I peruse a few LJ communities. I'm not a member of these communities yet, though I'm thinking about it. Must confess, I'm moving with a sometimes characteristic prodigious speed, measured in furlongs per fortnight. So I can't post into those communities yet.
Anne (allgreggedup ) wrote in artinnudity
Okay, no nude art in the post, but a question about lighting (since it's photography, can I ask it? If not, anyone know a good photography community and/or forum that I can ask?)
My college's photo club is looking to acquire some lighting equipment as we have basically none. What sorts of lighting do you find the most useful? What will produce some interesting effects that cannot be garnered by rigged lamps, etc. Which are easiest to handle and to store?

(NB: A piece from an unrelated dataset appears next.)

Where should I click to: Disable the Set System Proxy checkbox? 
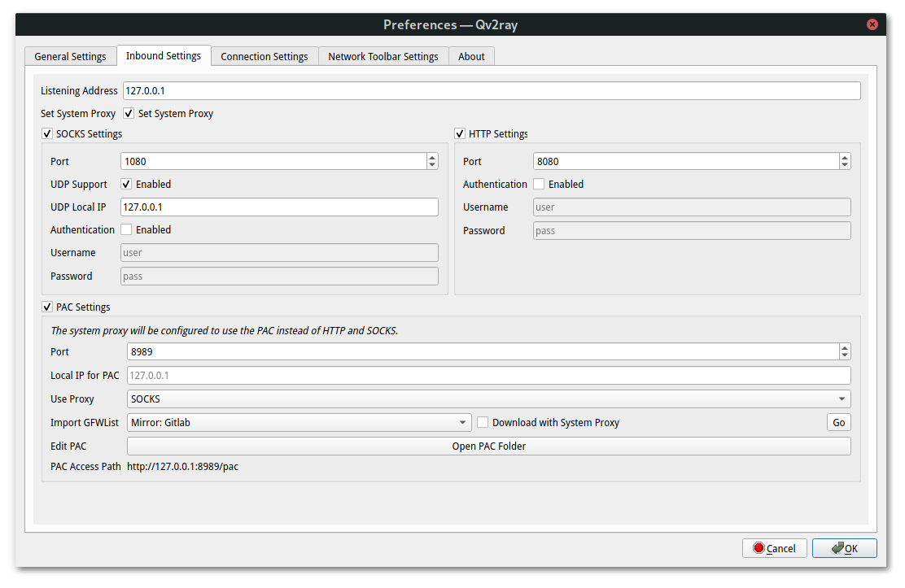coord(129,113)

I've never used specialized lighting equipment, so I'm in the dark (pun fully intended) when it comes to this subject.
Now, actually, my response is truly to a reply to other comments made by photographers. These photographers all listed lighting they use, fairly simple, easy to find and purchase, and often quite inexpensive. Many of these solutions are available at hardware stores or the big "do it yourself" chains such as Lowe's and Home Depot, et cetera. I'm using some of these solutions myself: halogen work lights on stands, clamp lights where the sockets will support a 250 watt bulb. I've also bought some lighting supplies from a local photo supply store; these too are, though, at the economy end of the price scale. Quite adequate to my needs, primarily light stands for some electronic flash units I purchased used, and some incandescent fixtures which will support a 500 watt bulb.

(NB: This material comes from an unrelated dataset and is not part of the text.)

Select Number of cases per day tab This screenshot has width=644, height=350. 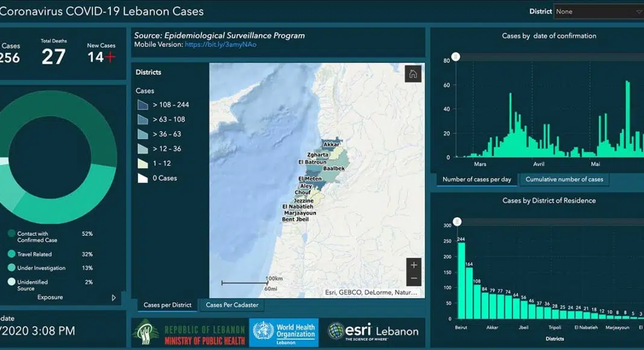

My total investment into lighting is comfortably less than $100 US.
allgreggedup replied that the club submits their budget annually and "it's better to list" the fancy, cool stuff that costs a lot... and does anyone have suggestions for this fancy, cool stuff (that costs a lot) and where to get it?
Yes, I do... all the items mentioned above (note: in the other photographer's comments). IMHO you're missing the point. It's not the neat, nifty, expensive gadgets that make effective lighting. It's what you learn to do with what you have.
You need gadgets? Look for light stands, barn doors, snoots, filters.
Or maybe, fund your budget for speakers to present classes where you can learn how you make your own lights when you no longer have that college photo club funding. In the long run, this will prove significantly more valuable to you than any chance to play with neat, nifty, expensive gadgets.
But then, I confess to being excessively opinionated on frequent occasion.